Como estes temas não se esgotam, reparemos ainda nas questões relativas ao trabalho em casa, permanente ou só à noite, ou no síndroma do microondas que permite podermos comer a horas diversas, individualmente ou em grupo, formal ou informalmente. E as novas tecnologias? O cinema em casa com o dvd, a informação e os serviços com a Internet e a grande oferta de canais de tv!
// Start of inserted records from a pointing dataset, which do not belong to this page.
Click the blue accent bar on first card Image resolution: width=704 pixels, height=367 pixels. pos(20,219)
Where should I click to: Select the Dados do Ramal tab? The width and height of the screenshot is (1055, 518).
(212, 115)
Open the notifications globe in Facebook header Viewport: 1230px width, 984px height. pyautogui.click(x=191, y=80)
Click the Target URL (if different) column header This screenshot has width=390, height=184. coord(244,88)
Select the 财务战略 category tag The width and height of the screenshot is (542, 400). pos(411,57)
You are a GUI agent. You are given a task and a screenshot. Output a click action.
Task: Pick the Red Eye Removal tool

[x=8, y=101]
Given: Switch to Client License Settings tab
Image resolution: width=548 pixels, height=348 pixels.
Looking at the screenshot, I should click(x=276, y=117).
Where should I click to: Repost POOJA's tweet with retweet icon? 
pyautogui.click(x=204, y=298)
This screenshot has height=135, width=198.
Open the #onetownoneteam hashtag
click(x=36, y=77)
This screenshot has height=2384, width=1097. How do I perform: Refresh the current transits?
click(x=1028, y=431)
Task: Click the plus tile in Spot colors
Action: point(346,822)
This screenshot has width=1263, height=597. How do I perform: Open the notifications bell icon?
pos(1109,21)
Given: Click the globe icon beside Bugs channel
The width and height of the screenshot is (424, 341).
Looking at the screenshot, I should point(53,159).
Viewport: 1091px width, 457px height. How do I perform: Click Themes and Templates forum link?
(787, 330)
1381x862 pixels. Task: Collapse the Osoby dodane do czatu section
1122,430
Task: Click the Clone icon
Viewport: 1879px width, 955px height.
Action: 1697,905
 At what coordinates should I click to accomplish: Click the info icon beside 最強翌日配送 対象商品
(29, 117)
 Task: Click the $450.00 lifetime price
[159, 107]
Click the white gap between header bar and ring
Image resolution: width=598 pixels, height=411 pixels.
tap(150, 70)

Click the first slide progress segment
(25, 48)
Pouco a pouco estes novos sinais vão entrando no nosso quotidiano, como pequenas mudanças nas estruturas habitacionais, nos nossos comportamentos domésticos e nas expectativas que temos relativamente à nossa casa. Verifiquemos três exemplos desta discreta transformação dos nossos hábitos e do espaço que habitamos: a simples localização das tomadas de telefone – antigamente só presentes no átrio de entrada em casa, hoje encontram-se em todos os compartimentos; a tecnização da cozinha pré-equipada, como paradigma da eficácia e da rapidez de uma linha de montagem de alimentos, é um dado incontornável do nosso imaginário doméstico; ou ainda o número crescente de instalações sanitárias na habitação que chegando a ser em número superior ao dos quartos, indicia a nossa expectativa no uso individual e reforça a ideia de privacidade como aspecto subjacente ao aumento do conforto.

A consideração destes aspectos, tanto no âmbito do fogo como no da sua relação com o espaço exterior, aponta para a necessidade de repensar a normativa em vigor caracterizada pela rigidez face à inovação.

Actualmente, um dos principais elementos reguladores da construção do espaço habitacional é o regulamento geral das edificações urbanas (rgeu), publicado pela primeira vez em agosto de 1951 (posteriormente objecto de sucessivas actualizações), e que surge na sequência de diversas leis dispersas com origem na concepção do controlo da esfera da vida pública e privada iniciada nos séculos anteriores. Alguma da actual tipificação da nossa forma de vida doméstica e do espaço de habitar assenta em ideias de funcionamento, de conforto e de higiene definidas por esta normativa. A organização geral da habitação, a constituição dos quartos, o dimensionamento da cozinha, o número e funcionamento das instalações sanitárias e a largura dos corredores são dados da nossa casa regulamentados tendo em vista a defesa de um conjunto de condições de habitabilidade, na tradição higienista e de controlo social do século xix, que hoje podem ser interrogadas face à necessidade de responder às solicitações contemporâneas da habitação como local de vida e de trabalho.

Esta normativa, e apesar das suas discretas actualizações, não aceita facilmente uma intervenção arquitectónica que pretenda responder a novos estilos de vida. Recordamos a dificuldade de projectar uma casa sem divisões tradicionais (um loft), de incorporar nela os actuais sistemas de suporte à qualidade de vida, como a ventilação e a iluminação, ou os novos processos de produção em construção civil com materiais cada vez mais eficientes.

Torna-se assim pertinente interrogarmo-nos sobre a obsolescência deste modelo e sobre as condições que pretendemos para a nossa casa, agora possivelmente situada na entrada 44, piso 12, apartamento nº136 de um edifico de habitação colectiva, que incorporará o nosso desejo onírico de uma casa com jardim e que com certeza será mais consonante com as actuais condições de vida.